Start of ENTRIES SHOWN
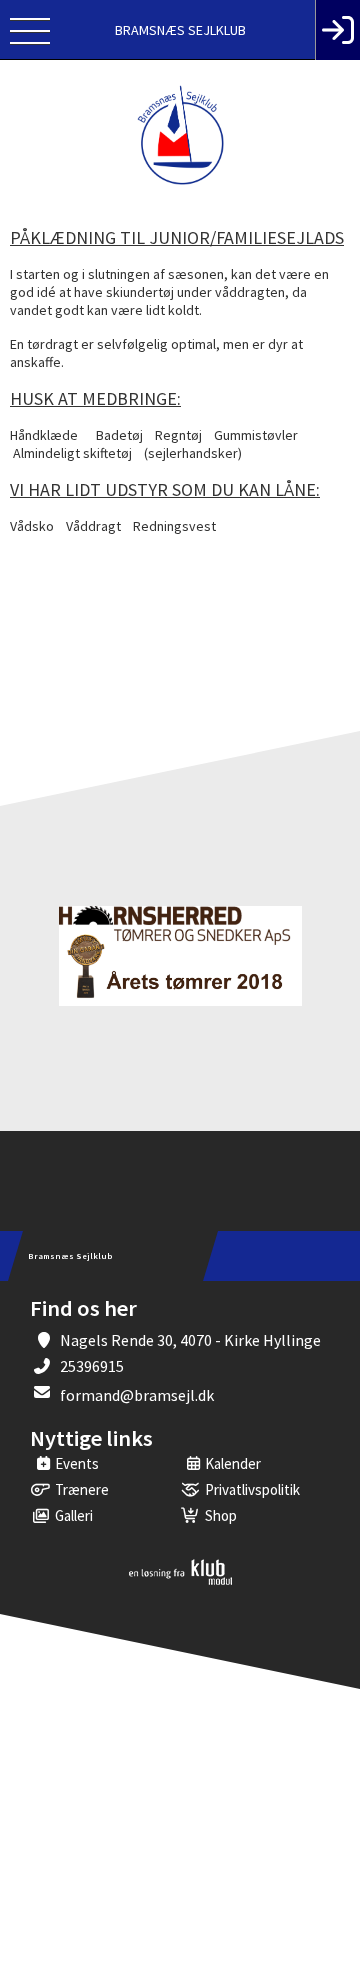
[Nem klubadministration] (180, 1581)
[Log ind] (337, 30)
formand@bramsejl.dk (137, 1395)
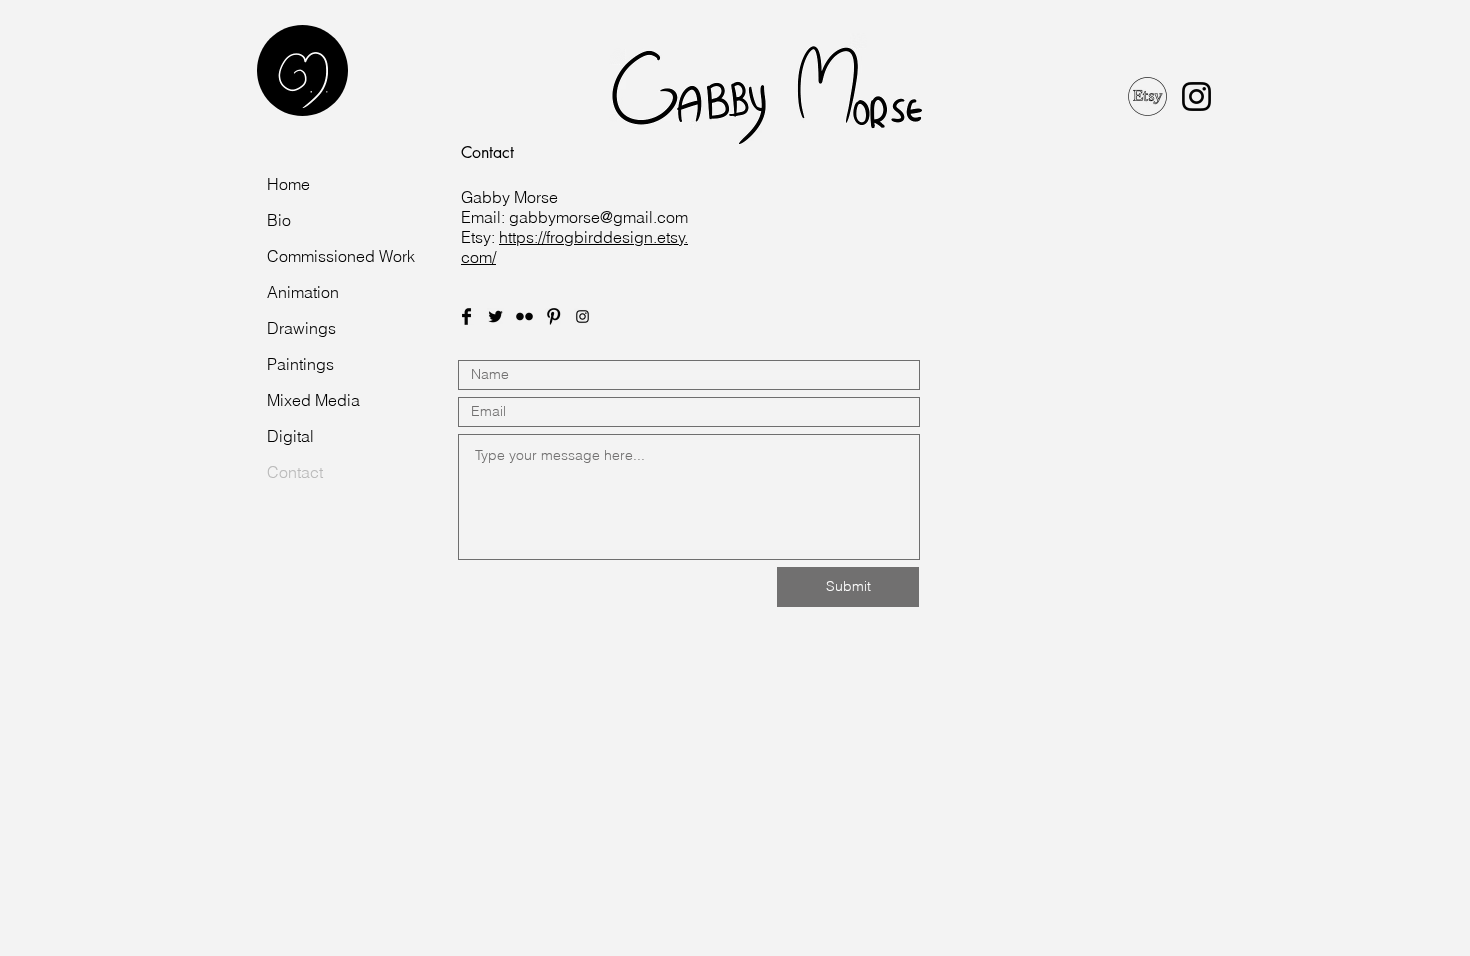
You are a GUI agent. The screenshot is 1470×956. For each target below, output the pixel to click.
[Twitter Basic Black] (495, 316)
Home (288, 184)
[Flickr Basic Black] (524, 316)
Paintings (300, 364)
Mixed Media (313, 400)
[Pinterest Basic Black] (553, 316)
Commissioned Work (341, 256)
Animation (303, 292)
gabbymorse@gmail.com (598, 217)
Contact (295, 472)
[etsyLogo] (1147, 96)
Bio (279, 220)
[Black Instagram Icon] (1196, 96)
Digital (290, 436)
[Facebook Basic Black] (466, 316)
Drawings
End of ENTRIES SHOWN
TASK PROMPT: Determine how many lines of the data contain "Black" and give nothing but that number.

ANSWER SECTION: 5